Office 365 introduced throttling on user connections, which impacts migration performance. The throttling is a per-user limitation that reduces throughput after more than two connections by a single user (including the <MigrationAdmin> user). With previous versions of Exchange Online, migration throughputs of 3-5GB/hr per machine were common. But the Office 365 throttling reduces typical throughput to 500MB/hr or less per machine.
Quest therefore recommends that you use multiple migration machines (or virtual machines) running in parallel to achieve the desired throughput when migrating to Office 365. Use a separate unique <MigrationAdmin> account for each machine, to bypass the Office 365 throttling. Also, each migration machine should be configured with fewer threads (2–4) to optimize throughput.

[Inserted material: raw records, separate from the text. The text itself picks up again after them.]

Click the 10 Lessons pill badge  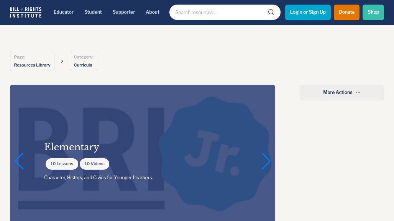[62, 164]
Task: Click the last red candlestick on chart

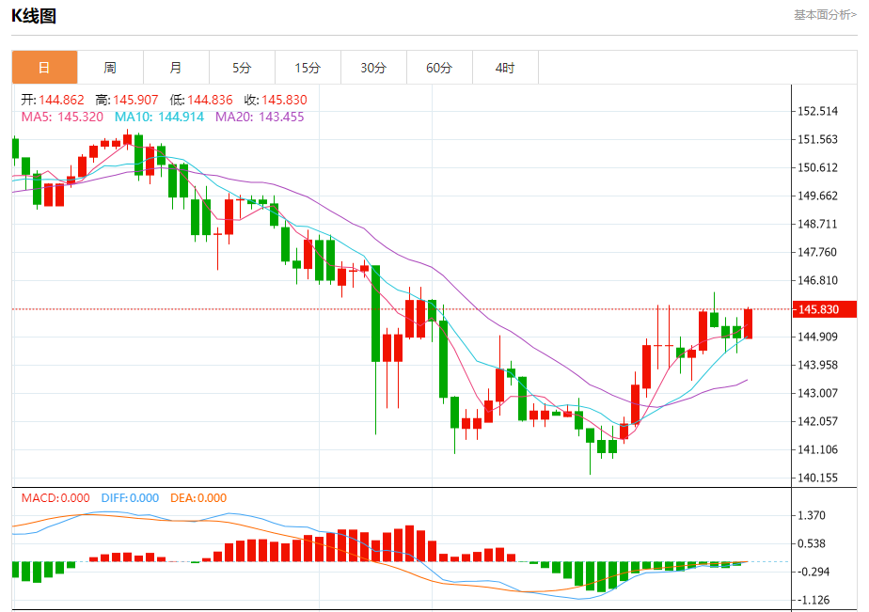Action: (x=748, y=322)
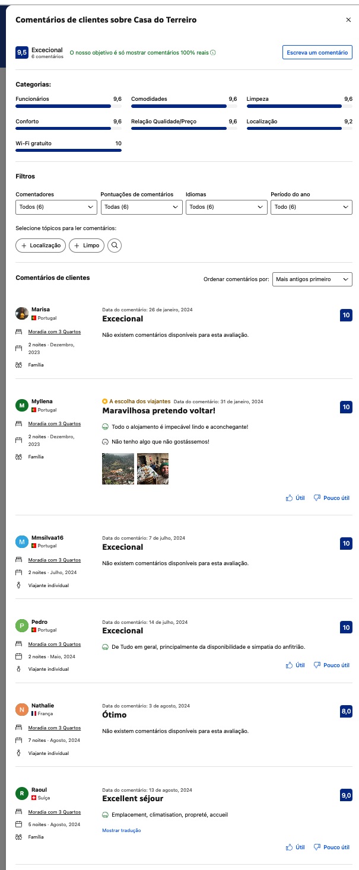Open Myllena's first aerial village photo
The height and width of the screenshot is (870, 359).
(118, 469)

Microsoft’s AD synchronization tool can provision Office 365 with object data from a local AD by synchronizing the two directories. This provisioning method permits what Microsoft calls single sign-on, or identity federation, so users can access Office 365 services with the same corporate credentials (user name and password) they use for your local AD.

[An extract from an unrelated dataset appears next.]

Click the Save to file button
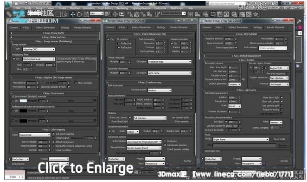This screenshot has height=182, width=307. click(279, 139)
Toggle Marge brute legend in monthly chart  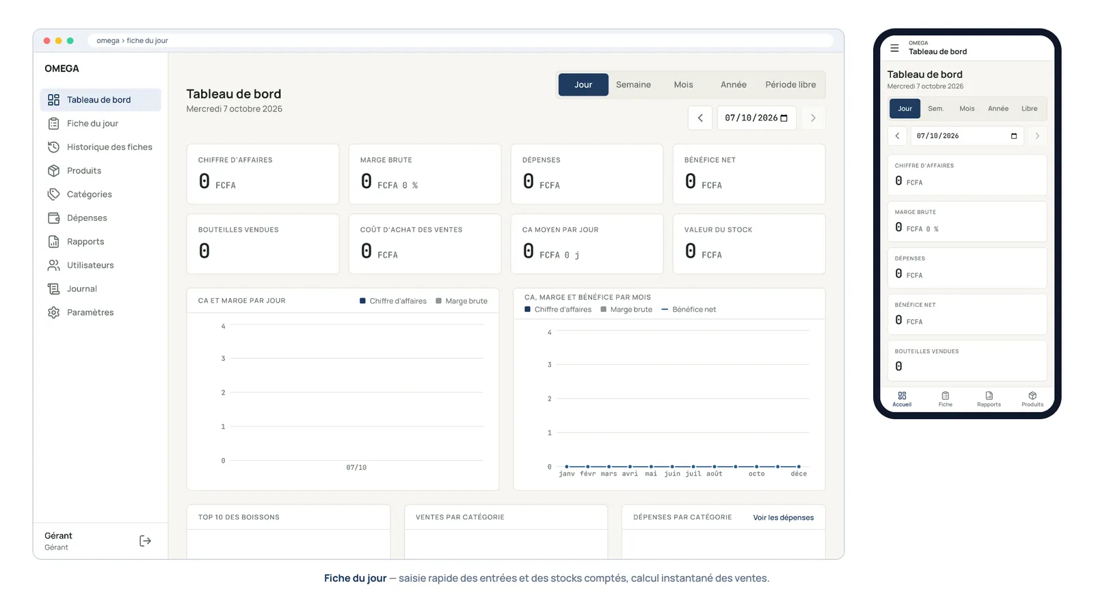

NOTE: Exchange-to-Notes mail forwarding requires mail-enabled objects in Office 365. However, an Exchange-to-Notes free/busy query (an Office 365 user seeking free/busy info for a Notes user) requires that the Notes user not have an Exchange mailbox. (Exchange cannot send a free/busy query to an external server for a user who already has an Exchange mailbox. Exchange can send such queries only to its own mailboxes.) Therefore, to have both Exchange-to-Notes mail routing and Exchange-to- Notes free/busy queries during the transition period, you must:
If you cannot provision objects and create mailboxes separately, then one or the other of those two features will be sacrificed. Microsoft's AD Sync tool can provision mail-enabled objects from a local AD into Office 365 without simultaneously creating mailboxes, but other provisioning methods create Office 365 mailboxes at the same time they create the mail-enabled user objects. Therefore, provisioning Office 365 by any method other than by the Microsoft AD Sync tool (from a local AD) makes it impossible to have both Exchange-to- Notes mail forwarding and Exchange-to-Notes free/busy queries during the transition period. Of course this Exchange free/busy limitation is irrelevant if you do not intend to configure any free/busy coexistence. In that case, simply provision all users (in all collections) into the hosted AD in the Pre-Migration Preparations, to preserve Exchange-to-Notes mail-forwarding. |
Since inbound external mail is not routed to Office 365 until after all users have been migrated, Exchange-to-Notes forwarding is necessary only for internal mail from already-migrated Exchange users to not-yet-migrated Notes users. Mail routing in the Exchange-to-Notes direction requires mail-enabled objects in the hosted AD, but Exchange-to-Notes free/busy queries will not work if the Notes user already has an Exchange mailbox. (See the Important note in the preceding section for more information about this.)
If your organization wants both capabilities, you must use Microsoft’s AD Sync tool to provision Office 365 by directory synchronization from a local AD, because that is the only method that lets you create mail-enabled objects and hosted mailboxes at different times. That is, provisioning from a local AD lets you create mail-enabled objects for all users in the Pre-Migration Preparations, and then create mailboxes later, during the Batch Migration Process—per user collection, just prior to their migration.